Chris
Chris Software engineer. WePay, LinkedIn, PayPal. Co-author Apache Samza, PMC Apache Airflow.

Trust, but automate

Trust, but automate

If you want to enforce a technical guideline or rule, you must automate the enforcement mechanism. Relying on human beings to do the enforcement is too error prone, yet this is exactly the pattern that I see pop up again and again.

Suppose a team wants to define database schema rules. Things like banning the use of BINARY in MySQL in favor of VARBINARY, or the requirement for create and modify time columns in every table. It’s surprising how a group of otherwise intelligent engineers will sit in a room and agree that these are the required rules, and then go and publish them on a page somewhere. “There, done,” they say. Wrong.

Humans aren’t good at this

People aren’t perfect. Rules are circumvented, mistakenly or otherwise. You need something to enforce the rules. Here again, humans are poor performers. They get bored. They are biased. They can be persuaded. They forget things. Computers don’t do this. It should go without saying, but if the way you plan to enforce your rules is via a human, it’s probably going to fall apart. Even if you documented the rules. Even if the document has animated gifs, bold letters, and threats. It just doesn’t work well.

The solution is to seek out what can be automated, and spend the time to automate it. Ultimately, it’s the responsibility of the person (or group) that defined the rules to make sure that the rules are enforced. This means it’s their job to automate the enforcement, whether that’s writing scripts, turning on commit hooks, or enabling lint checks.

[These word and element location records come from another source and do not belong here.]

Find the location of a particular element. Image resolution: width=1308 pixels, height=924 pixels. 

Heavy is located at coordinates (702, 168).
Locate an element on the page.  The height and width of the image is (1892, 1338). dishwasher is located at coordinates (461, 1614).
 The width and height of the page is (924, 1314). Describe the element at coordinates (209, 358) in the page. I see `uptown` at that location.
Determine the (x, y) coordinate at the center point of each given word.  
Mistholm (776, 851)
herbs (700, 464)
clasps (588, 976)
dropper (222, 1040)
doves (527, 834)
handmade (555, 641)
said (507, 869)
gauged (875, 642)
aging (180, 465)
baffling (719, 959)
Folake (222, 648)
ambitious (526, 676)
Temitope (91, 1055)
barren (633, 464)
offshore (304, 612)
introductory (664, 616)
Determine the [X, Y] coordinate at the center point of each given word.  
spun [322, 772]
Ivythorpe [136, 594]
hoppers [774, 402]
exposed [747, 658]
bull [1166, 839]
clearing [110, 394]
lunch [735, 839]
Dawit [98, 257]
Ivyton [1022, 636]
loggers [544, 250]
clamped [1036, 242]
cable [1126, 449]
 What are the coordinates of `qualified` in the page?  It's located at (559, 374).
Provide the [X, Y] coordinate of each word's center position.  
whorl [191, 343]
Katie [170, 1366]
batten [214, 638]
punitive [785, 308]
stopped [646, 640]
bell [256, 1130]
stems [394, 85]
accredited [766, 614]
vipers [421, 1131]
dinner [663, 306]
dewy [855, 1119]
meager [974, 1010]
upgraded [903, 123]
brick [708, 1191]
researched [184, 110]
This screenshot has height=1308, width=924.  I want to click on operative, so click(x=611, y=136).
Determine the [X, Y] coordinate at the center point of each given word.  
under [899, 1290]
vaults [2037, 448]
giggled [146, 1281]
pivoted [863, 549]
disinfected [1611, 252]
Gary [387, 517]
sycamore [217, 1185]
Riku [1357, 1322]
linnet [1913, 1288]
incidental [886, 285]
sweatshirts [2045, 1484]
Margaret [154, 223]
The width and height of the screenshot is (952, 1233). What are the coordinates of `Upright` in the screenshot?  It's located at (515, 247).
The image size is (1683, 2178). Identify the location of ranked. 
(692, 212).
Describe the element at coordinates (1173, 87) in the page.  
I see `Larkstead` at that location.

The best place to follow me is on my mailing list. Get new posts and recommended reading every Friday.

What about exceptions?

The problem with rules is that there are always exceptions. When the rubber meets the road, when it’s 3 a.m. and the site is down and you just need to get something fixed. You need to consciously and intentionally circumvent the rules. But you’ve just gone and automated everything! You need to bake the exception flow into the automation process.

At LinkedIn, we had the concept of an “ACL override”. You could execute an ACL override when committing code to a repository that you didn’t normally have access to. After approval from another engineer, the override was logged, and an email was sent to the entire engineering organization to alert everyone that an override had occurred. The tool was seldom used, but it was there in case it was needed.

Make sure that automation allows for its circumvention, but does so in a way that makes it clear that this is not normal. Causing the user a little pain is fine, and arguably a good thing. Log and alert when a circumvention occurs, and make it clear to the user what they’re trading off by breaking the rules.

Limitations

Sadly, not all rule enforcement can be automated all the time. Whenever a human being is required to make a qualitative judgement, automation bumps up against its limits.

Let’s take Semantic Versioning as an example. Take a moment to review the website if you’re unfamiliar with it. One of the rules from the website reads:

Patch version Z (x.y.Z | x > 0) MUST be incremented if only backwards compatible bug fixes are introduced. A bug fix is defined as an internal change that fixes incorrect behavior.

Backwards compatibility is something that can be (kind of) automated and tested via a script (assuming there’s a rigorous way to define a public API), so that’s good news. But what about this claim about a bug fix being something that fixes incorrect behavior. Who determines what a bug fix is versus what a feature is? One could try to define a “feature” and “bug fix” issue type in an issue tracker, and link the issues to the commits. Transitively, this would connect the issue type to the version bump, and automated checks could then verify that “feature” issues are only resolved when a minor version bump occurs, not a patch version. Still, who defines whether an issue is a feature or a bug? Things get a bit wishy-washy.

Ultimately, some processes are just going to boil down to humans making judgement calls. In these cases, automate what you can, but be aware that you no longer have a rule — you have a guideline. You can still derive useful information, but it’s dependent on the quality of the human judgements being made. This is where culture becomes important. If people care about the output of the automation, they’ll be more likely to think about their decisions, and input things that make sense.

In summary

Keep your eye out when engaged in conversations surrounding guidelines in rules. If you’re in a meeting where people define the end-point as documenting the rules, push back. Tell them to trust users to read the rules, but automate the enforcement.